What Is A Rug Pull? Here is a detailed explanation…..
In the crypto world, Rug Pulls are a smart contract exploit. If you’re new to the idea of smart contracts and crypto-assets then be sure to check out the video linked in the top right corner of this video to better understand how they work.
Rug pulls come from the phrase “to pull the rug out from under someone.” In this case it means to maliciously drain all value from a crypto token. Tokens on the blockchain often get their value from being tradable on swaps in liquidity pools. These pools have a balance of one token that’s a store of value (such as ETH, USDC) against another token. If this other token is designed poorly or maliciously, it may be vulnerable to rug pulls. If you’re unfamiliar with the concept of liquidity pools, make sure you check out our other video for a detailed explanation.
But How Exactly do rug pulls work?
Rug pulls happen via smart contract transactions. The liquidity pool will sell to anyone with the right token. If someone obtains a large supply of a coin through nefarious means and uses it to sell a large quantity of the token, it means they can rug pull the token. By selling a large quantity of the token, which is larger than the liquidity pool itself, an exploiter can drive token value to zero. This could be an insider or outsider attack on the token value.
What are some of the signs you may have invested in a rug pull?
Here are some ways to detect if the coin you hold could be exposed to a rug pull.
Firstly, Unverified Contracts: This means that the token contract is not published and therefore cannot be verified with blockchain explorers such as etherscan, bscscan, or polygonscan. The risk here is that hidden code can be placed in the contract, allowing for malicious activity.
The next thing to look out for is Large wallet holders: If most of the available tokens are controlled by a wallet that isn’t publicly identified with the team, the project is vulnerable to a rug pull. You want to pay attention to who the holders of a token are and what they are doing with their coins. If someone’s personal wallet is bigger than the entire liquidity pool, it may be vulnerable to a rug pull.
Then there’s Unlimited token supply: Every contract will tell you if there is a finite or infinite number of tokens.
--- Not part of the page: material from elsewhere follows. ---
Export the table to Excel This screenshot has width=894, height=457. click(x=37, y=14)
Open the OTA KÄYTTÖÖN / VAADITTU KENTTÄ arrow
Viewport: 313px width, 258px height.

One common rug pull tactic is for a hacker or developer to create an infinite number of tokens and sell them into the pool, thereby reducing the tokens value to virtually zero.
Finally, there are Smart Contract Exploits: If the contract is poorly written and not audited, hackers can gain control of the contract and initiate a rug pull. Sometimes, hackers can even figure out a way to use one smart contract against another.
So how can you avoid a Rug Pull:
The best way to avoid a rug pull is to invest in large, liquid pools with all coins being well known. Coins with very high market cap, such as bitcoin or eth are generally considered to be safer.
Unknown coins should be considered dangerous until you understand how the tokens were created, where they are stored, and if there is a finite supply. Other ways to research coins and avoid investing in a rug pull include:
· Checking that the smart contract has been audited by a reputable company,
· Understanding more about who the team is behind a token or project,
· Whether this team are credible or not (and by the way, anonymous teams are a reason for concern here),
· And finally, checking to see if the team behind the project are using multi-signature wallets for managing the token supply, and therefore reducing the risk of one member of the team acting alone in a malicious way.